The rebels maintain a tight grip, enforcing their rule through executions of suspected informers.
- 2010: Deadly attacks -
A Maoist ambush in Chhattisgarh in April 2010 kills 76 paramilitary troops, the single deadliest attack on Indian security forces by the insurgents.
In 2013, the Maoists attack a political convoy, killing more than two dozen people. It effectively wipes out the top state leadership of the Congress party.
Then-prime minister Manmohan Singh described the movement as India's "biggest internal security threat".
Government forces launch a major counteroffensive, deploying large paramilitary contingents to penetrate Maoist strongholds.
Rights groups raise concerns over high civilian casualties among tribal communities caught between security forces and insurgents.
- 2026: End game -
Years of sustained counterinsurgency under Prime Minister Narendra Modi, and spearheaded by Home Minister Amit Shah, leave the movement a shadow of its former self.

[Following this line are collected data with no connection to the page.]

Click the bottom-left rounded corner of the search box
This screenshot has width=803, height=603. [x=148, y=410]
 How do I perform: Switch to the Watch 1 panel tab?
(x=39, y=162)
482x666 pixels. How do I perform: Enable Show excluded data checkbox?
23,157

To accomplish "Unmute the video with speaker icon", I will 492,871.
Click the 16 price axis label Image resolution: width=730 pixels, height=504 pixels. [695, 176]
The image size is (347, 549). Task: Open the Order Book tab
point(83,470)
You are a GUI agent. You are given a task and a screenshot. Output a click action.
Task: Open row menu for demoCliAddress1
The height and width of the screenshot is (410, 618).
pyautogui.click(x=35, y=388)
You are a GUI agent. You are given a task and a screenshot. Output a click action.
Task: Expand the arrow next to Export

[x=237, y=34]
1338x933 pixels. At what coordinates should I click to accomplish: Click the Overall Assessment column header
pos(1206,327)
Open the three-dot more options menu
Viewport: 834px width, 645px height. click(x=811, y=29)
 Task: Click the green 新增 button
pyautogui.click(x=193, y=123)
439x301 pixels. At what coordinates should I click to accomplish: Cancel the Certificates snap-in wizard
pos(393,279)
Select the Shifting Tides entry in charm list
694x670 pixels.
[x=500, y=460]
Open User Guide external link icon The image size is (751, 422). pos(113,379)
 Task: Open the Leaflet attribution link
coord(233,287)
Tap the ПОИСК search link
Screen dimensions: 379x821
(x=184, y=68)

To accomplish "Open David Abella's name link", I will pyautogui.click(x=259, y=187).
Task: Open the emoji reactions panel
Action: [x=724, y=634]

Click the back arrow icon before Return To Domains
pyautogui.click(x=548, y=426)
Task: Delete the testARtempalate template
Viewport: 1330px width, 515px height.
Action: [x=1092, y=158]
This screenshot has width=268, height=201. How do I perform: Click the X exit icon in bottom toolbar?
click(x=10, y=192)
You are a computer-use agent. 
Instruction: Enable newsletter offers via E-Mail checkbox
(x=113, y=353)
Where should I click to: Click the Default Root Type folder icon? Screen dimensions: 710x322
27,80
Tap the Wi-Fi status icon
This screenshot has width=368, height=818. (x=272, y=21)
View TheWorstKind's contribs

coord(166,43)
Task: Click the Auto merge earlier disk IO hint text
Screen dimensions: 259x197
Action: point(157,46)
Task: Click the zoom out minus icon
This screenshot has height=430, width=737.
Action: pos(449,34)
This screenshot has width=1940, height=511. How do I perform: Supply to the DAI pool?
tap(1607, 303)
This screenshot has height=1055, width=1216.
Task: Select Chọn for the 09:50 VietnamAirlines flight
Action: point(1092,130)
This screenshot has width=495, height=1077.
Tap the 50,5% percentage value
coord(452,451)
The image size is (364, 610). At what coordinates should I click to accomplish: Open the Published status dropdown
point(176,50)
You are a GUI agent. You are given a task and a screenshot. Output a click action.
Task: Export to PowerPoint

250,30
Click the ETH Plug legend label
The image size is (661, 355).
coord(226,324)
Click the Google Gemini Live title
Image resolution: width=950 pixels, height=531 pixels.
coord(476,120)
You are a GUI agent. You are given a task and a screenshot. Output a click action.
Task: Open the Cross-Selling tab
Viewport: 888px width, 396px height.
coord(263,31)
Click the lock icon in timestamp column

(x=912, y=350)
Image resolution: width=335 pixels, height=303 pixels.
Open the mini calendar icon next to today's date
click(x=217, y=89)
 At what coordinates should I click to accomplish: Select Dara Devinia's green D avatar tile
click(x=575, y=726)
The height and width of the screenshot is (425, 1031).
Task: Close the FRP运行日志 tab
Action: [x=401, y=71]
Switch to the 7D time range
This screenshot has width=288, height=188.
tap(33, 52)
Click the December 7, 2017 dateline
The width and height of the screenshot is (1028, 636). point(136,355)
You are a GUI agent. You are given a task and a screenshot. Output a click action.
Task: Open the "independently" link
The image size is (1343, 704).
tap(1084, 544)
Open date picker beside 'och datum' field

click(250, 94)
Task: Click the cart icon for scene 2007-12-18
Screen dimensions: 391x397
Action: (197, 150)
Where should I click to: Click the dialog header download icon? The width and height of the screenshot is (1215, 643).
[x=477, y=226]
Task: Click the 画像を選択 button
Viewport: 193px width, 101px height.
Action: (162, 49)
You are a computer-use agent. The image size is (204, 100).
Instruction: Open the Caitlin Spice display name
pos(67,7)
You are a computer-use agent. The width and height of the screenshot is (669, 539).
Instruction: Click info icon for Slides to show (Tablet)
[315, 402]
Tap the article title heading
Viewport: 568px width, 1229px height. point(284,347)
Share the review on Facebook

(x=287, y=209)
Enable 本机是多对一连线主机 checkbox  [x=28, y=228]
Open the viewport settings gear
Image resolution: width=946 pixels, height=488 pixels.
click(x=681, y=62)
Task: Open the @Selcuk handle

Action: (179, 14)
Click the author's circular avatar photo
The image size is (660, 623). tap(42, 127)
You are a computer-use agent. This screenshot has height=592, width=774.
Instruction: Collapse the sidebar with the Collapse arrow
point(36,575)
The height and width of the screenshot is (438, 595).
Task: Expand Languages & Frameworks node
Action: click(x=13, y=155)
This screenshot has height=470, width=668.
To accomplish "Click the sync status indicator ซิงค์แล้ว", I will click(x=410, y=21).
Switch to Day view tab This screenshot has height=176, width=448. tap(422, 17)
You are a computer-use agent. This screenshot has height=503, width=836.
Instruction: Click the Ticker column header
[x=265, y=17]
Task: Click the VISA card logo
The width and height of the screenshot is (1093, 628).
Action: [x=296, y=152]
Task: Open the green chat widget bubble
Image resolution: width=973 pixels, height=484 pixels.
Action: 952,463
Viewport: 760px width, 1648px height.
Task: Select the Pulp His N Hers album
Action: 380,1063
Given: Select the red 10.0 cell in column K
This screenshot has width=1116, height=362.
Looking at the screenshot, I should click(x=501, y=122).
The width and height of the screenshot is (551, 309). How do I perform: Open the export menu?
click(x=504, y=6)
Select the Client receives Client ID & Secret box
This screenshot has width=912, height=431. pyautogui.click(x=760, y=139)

Its top leadership has either been killed or has surrendered.
In 2025 alone, security forces killed 364 insurgents, arrested 1,022, and another 2,337 surrendered, including senior leaders, according to figures tabled in India's parliament.
Civilian and security force deaths have dropped by 90 percent since 2010, and annual Maoist attacks have fallen from over 1,900 to roughly 200 last year.
Thippiri Tirupati, also known as Devji, who assumed leadership after the killing of the previous chief in 2025, surrendered in February, delivering a decisive blow to the insurgency.